MATERIAL FOR THIS EXERCISE: Begin

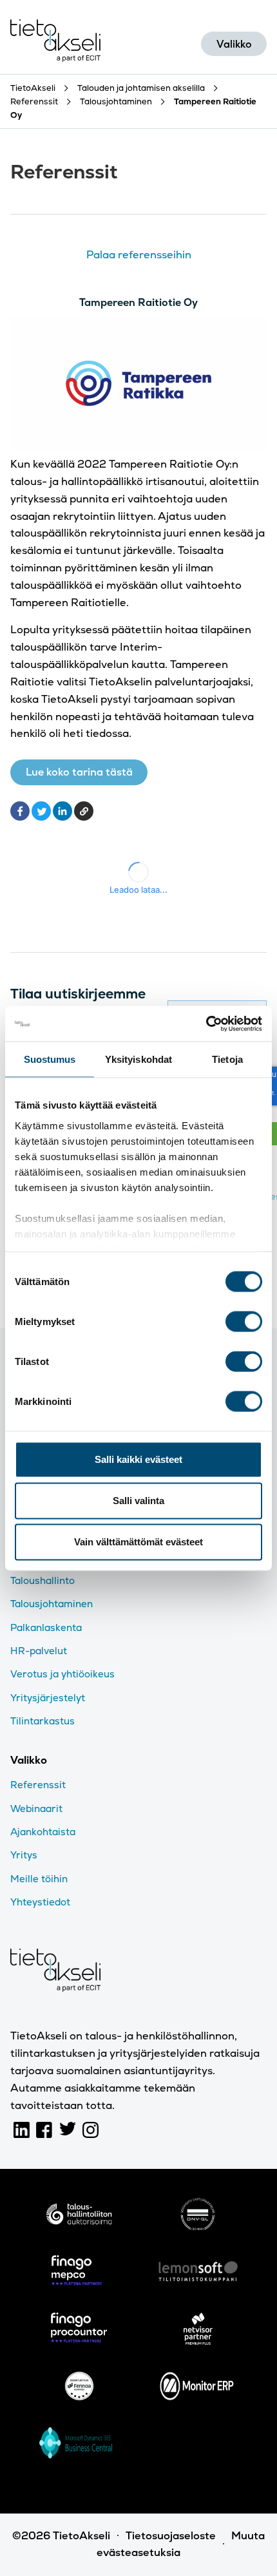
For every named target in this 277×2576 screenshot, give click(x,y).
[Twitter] (41, 811)
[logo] (79, 2217)
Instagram (90, 2130)
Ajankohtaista (42, 1832)
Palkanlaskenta (46, 1627)
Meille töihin (39, 1879)
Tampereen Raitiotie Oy (138, 302)
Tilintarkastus (42, 1721)
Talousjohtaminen (51, 1604)
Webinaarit (36, 1808)
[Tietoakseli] (55, 43)
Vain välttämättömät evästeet (138, 1541)
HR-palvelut (38, 1651)
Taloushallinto (42, 1580)
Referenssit (38, 1785)
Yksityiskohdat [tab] (138, 1059)
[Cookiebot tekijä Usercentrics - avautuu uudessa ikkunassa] (205, 1023)
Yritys (23, 1855)
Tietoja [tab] (227, 1059)
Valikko (234, 44)
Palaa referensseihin (138, 255)
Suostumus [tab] (50, 1059)
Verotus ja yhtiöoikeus (62, 1674)
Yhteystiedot (40, 1902)
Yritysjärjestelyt (47, 1698)
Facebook (44, 2130)
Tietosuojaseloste (171, 2536)
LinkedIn (22, 2130)
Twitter (67, 2130)
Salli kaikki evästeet (138, 1459)
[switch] (243, 1322)
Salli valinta (138, 1500)
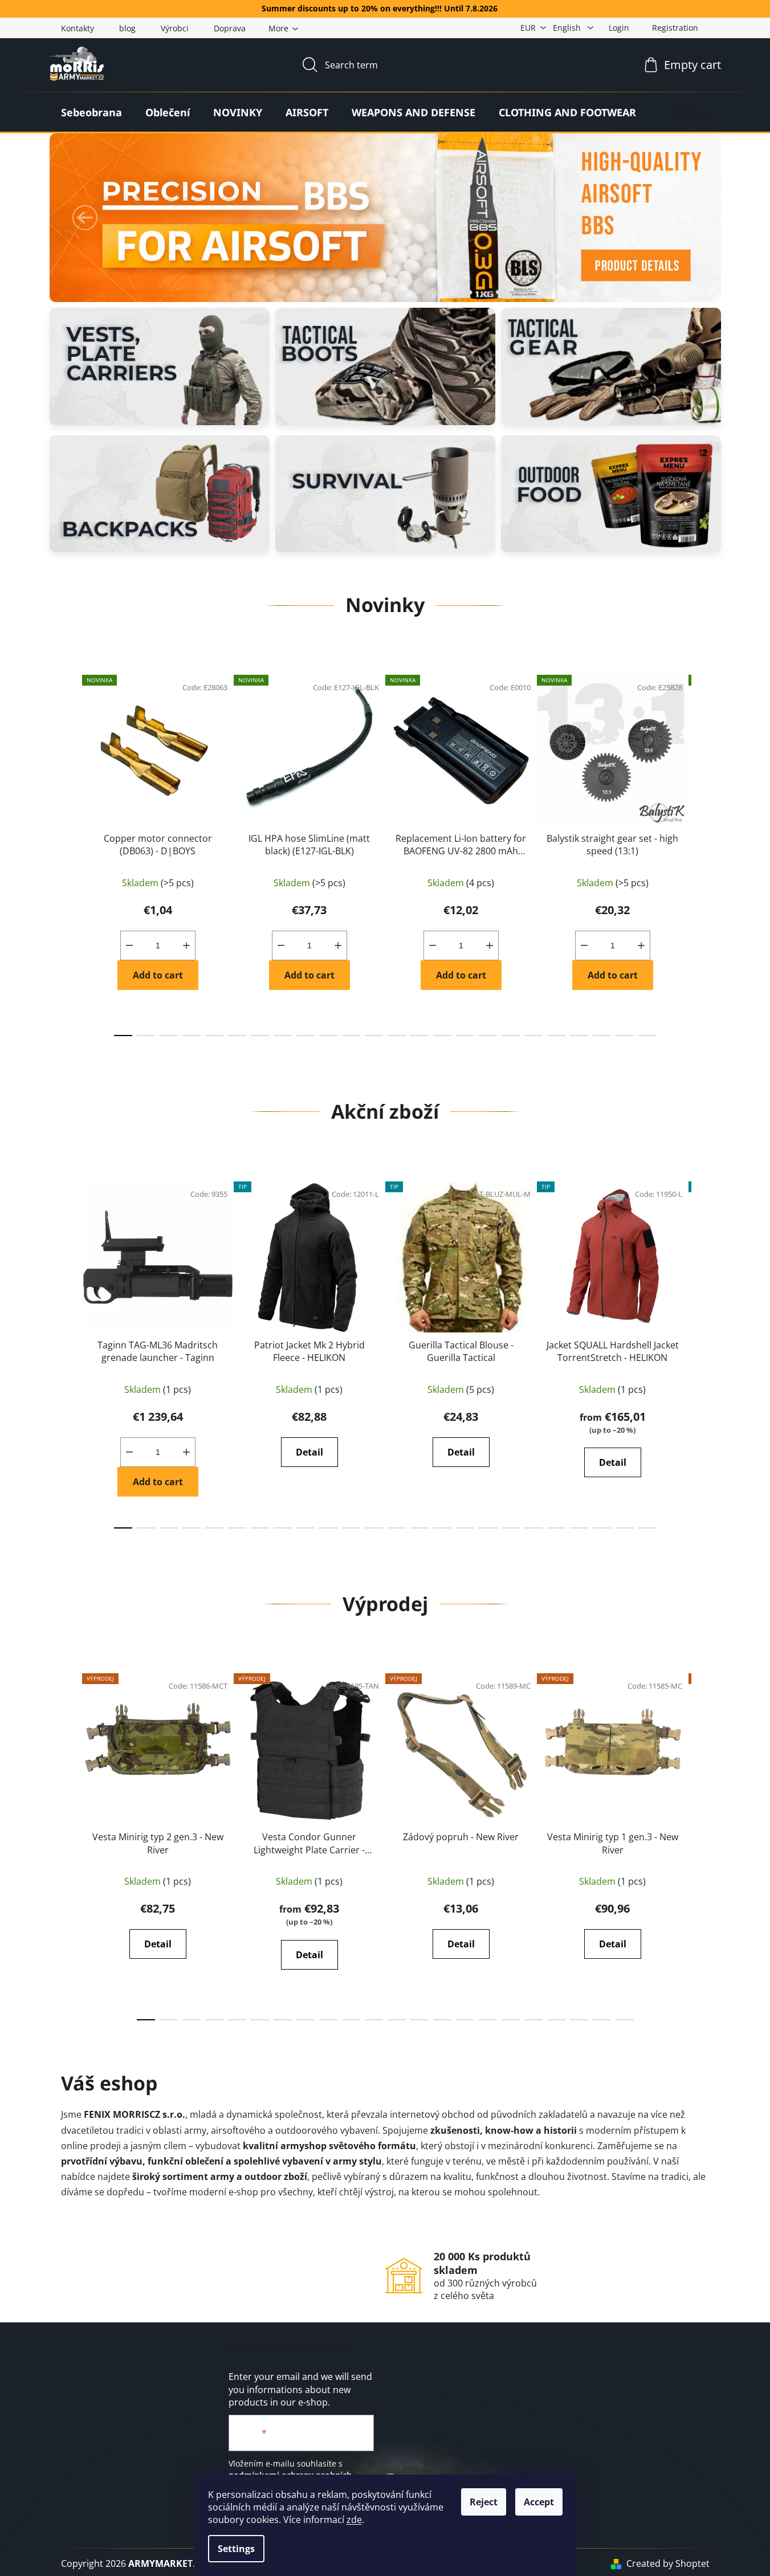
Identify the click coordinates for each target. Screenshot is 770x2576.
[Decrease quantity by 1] (129, 945)
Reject (484, 2502)
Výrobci (175, 28)
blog (127, 28)
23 (647, 1035)
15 (465, 1035)
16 (488, 1035)
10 (351, 1035)
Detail (309, 1452)
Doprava (230, 28)
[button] (84, 217)
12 (397, 1035)
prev (70, 852)
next (700, 852)
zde (354, 2519)
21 (602, 1035)
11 (374, 1035)
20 (579, 1035)
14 (442, 1035)
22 (625, 1035)
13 (419, 1035)
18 (533, 1035)
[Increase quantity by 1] (186, 945)
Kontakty (77, 28)
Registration (675, 27)
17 (511, 1035)
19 (556, 1035)
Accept (539, 2502)
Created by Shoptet (668, 2563)
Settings (236, 2548)
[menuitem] (91, 112)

MATERIAL FOR THIS EXERCISE: End

**DIRECTIONS FOR THIS TASK:**
Retype nothing except the lines from the line holding "Doprava (230, 28)" through the last line of the entries, both included.

**RESULT FOR THIS TASK:**
Doprava (230, 28)
[button] (84, 217)
12 (397, 1035)
prev (70, 852)
next (700, 852)
zde (354, 2519)
21 (602, 1035)
11 (374, 1035)
20 (579, 1035)
14 (442, 1035)
22 (625, 1035)
13 (419, 1035)
18 (533, 1035)
[Increase quantity by 1] (186, 945)
Kontakty (77, 28)
Registration (675, 27)
17 (511, 1035)
19 (556, 1035)
Accept (539, 2502)
Created by Shoptet (668, 2563)
Settings (236, 2548)
[menuitem] (91, 112)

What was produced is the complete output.